Wednesday, April 8, 2009

Guatemala

I recently visited a private university in Guatemala, UFM. I was astounded by what I found. In a country torn by years of civil war, poverty, and drug gangs, there are major power blocks of both communist and socialist political groups. Democracy in this fragile country is hanging on by a thread.

In the worst of this environment, 35 years ago, 6 business men banded together to form their free market university, UFM. They built a small campus devoted to the education of free market thinkers, hoping that such education could help protect the future of their country. And so far, so good.

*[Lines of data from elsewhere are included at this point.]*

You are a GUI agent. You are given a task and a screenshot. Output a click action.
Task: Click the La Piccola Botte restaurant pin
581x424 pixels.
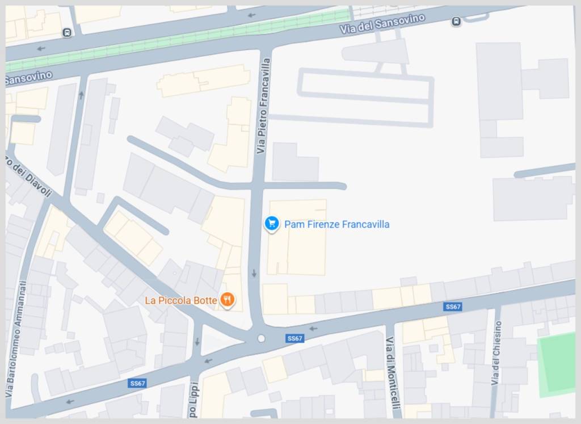227,300

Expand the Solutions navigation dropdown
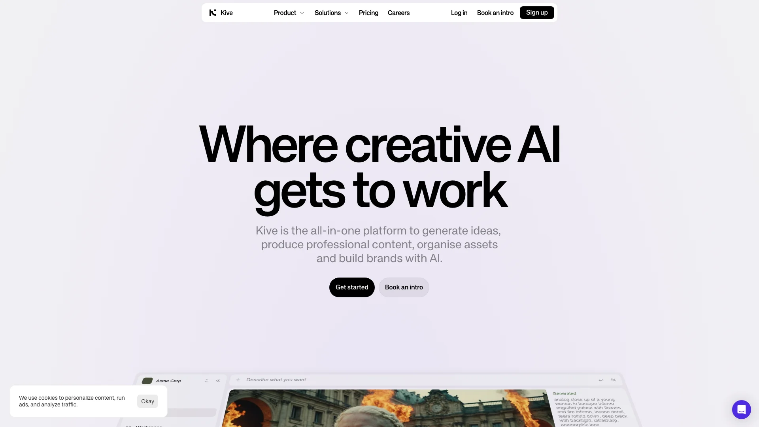point(331,13)
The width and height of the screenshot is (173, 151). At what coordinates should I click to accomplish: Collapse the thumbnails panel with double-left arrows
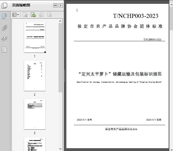click(55, 5)
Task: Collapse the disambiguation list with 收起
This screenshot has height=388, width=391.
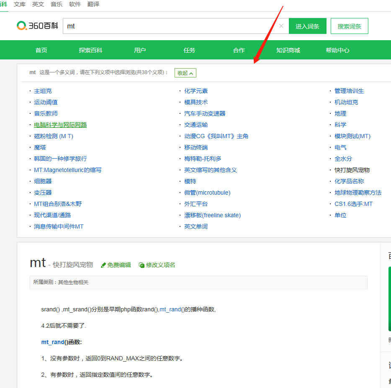Action: coord(185,73)
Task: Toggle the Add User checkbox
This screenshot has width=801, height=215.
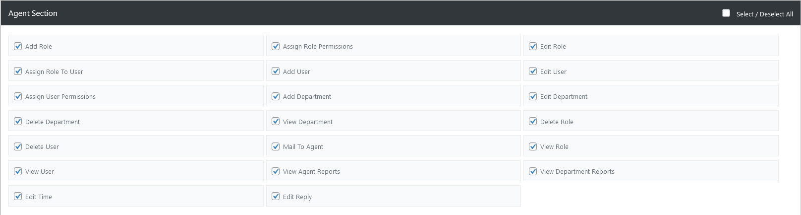Action: [276, 72]
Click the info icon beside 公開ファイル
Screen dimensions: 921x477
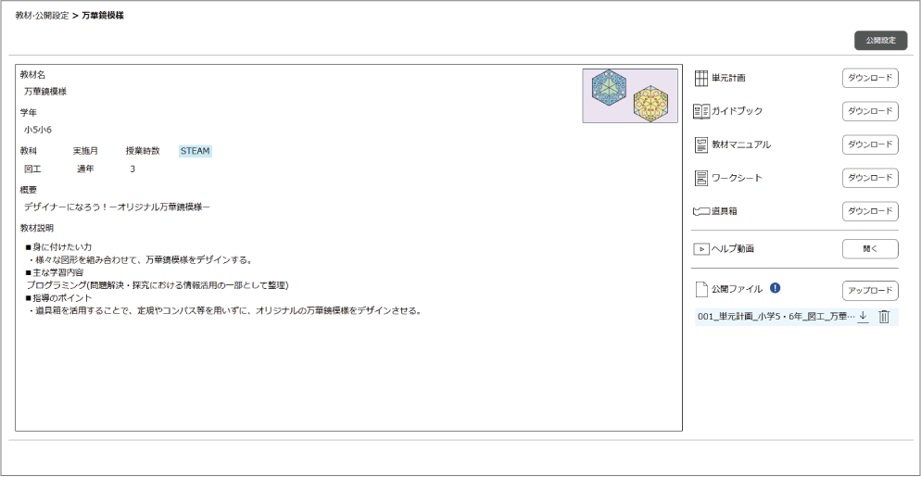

The school, an extremely modern campus with dedicated students, continues to teach the benefits of freedom. That may sound trivial to us in the United States, but I assure you, in Guatemala it is anything but trivial. The founders of the school, living in a dangerous environment, risked their very lives to stand for what they believe in. And if they fail, and communism takes hold, then you can be sure that prison would be about the best outcome they could hope for.

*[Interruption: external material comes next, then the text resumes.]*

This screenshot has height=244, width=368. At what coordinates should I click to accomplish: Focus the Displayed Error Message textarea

If the United States has such a university it would be a private campus with over 100,000 students (based on similar attendance percentages). It would shock the academic world by not allowing a teacher's union or tenure, and it would post graduation and job placement numbers much higher than normal. Full professors would teach nearly every class on campus, and teaching, rather than research, would be the main job of all school employees.

Personally, I want to build such a place. We need it. We can do it. And the time is ripe. Our university system in the U.S. is lazy, expensive, and arrogant beyond understanding. Unionization has tainted the system to the point of breaking. And I am appalled at the idea of spending $100,000 per child to support it.